The limit of Responsibility for Property Damage is $15,000 per Incident.

Illinois

Legal Limits on Responsibility for Bodily Injury are $25,000 per injured person but also $50,000 per accident.

The limit of Responsibility for Property Damage is $20,000 per Incident.

Indiana

Legal Limits on Responsibility for Bodily Injury are $25,000 per injured person as well as $50,000 per accident.

$25,000 maximum per Incident for property damage liability

Iowa

Liability for bodily harm is capped at $20,000 per injured person and $40,000 in total.

The limit of Responsibility for Property Damage is $15,000 per Incident.

Kansas

Legal Limits on Responsibility for Bodily Injury are $25,000 per injured person as well as $50,000 per accident.

$25,000 maximum per Incident for property damage liability

Kentucky

Legal Limits on Responsibility for Bodily Injury are $25,000 per injured person but instead $50,000 per accident.
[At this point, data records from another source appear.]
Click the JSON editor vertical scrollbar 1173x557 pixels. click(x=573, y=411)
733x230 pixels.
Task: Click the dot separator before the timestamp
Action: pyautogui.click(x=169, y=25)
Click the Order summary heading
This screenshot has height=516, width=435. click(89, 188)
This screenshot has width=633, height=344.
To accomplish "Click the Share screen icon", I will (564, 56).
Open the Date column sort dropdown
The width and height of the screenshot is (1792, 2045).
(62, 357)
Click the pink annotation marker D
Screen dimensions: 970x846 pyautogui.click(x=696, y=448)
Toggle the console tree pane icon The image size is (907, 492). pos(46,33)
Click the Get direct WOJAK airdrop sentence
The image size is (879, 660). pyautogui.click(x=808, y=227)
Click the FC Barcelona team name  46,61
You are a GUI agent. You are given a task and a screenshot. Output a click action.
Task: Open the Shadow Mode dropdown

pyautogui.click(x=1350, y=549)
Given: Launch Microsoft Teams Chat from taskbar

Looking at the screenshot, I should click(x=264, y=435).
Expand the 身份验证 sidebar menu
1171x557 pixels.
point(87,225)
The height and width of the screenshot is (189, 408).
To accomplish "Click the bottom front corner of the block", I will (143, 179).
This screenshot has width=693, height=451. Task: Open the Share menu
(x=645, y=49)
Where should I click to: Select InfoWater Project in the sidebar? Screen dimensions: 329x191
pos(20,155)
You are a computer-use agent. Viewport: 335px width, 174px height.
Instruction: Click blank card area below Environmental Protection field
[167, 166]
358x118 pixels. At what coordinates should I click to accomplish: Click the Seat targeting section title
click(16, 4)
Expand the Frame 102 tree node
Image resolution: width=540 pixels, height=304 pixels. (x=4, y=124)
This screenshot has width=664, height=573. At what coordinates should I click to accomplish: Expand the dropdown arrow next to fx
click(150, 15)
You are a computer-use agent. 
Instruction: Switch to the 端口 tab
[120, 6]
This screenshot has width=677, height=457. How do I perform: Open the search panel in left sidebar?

$25,000 maximum per Incident for property damage liability

Louisiana

Liability for bodily harm is limited to $30,000 or $15,000.

$25,000 maximum per Incident for property damage liability

Maine

Liability for bodily harm: $50,000 per injured person and $100,000 total

$25,000 maximum per Incident for property damage liability

Maryland

The maximum amount of money that can be sued for bodily harm is $30,000 per victim and $60,000 in total damages.

The per-incident property damage liability is $15.

Conclusion

In sum, state-mandated minimum auto insurance coverage helps guarantee drivers will pay their fair share if an accident occurs. Bodily injury liability and the destruction of property liability coverage are usual minimums, with optional extras like PIP and uninsured/underinsured motorist protection also possible. Drivers should be familiar with the legal minimums in their state and should consider getting additional coverage if they feel it is necessary. Having sufficient automobile insurance coverage is crucial for safeguarding oneself or anyone else on the road as well as avoiding legal complications.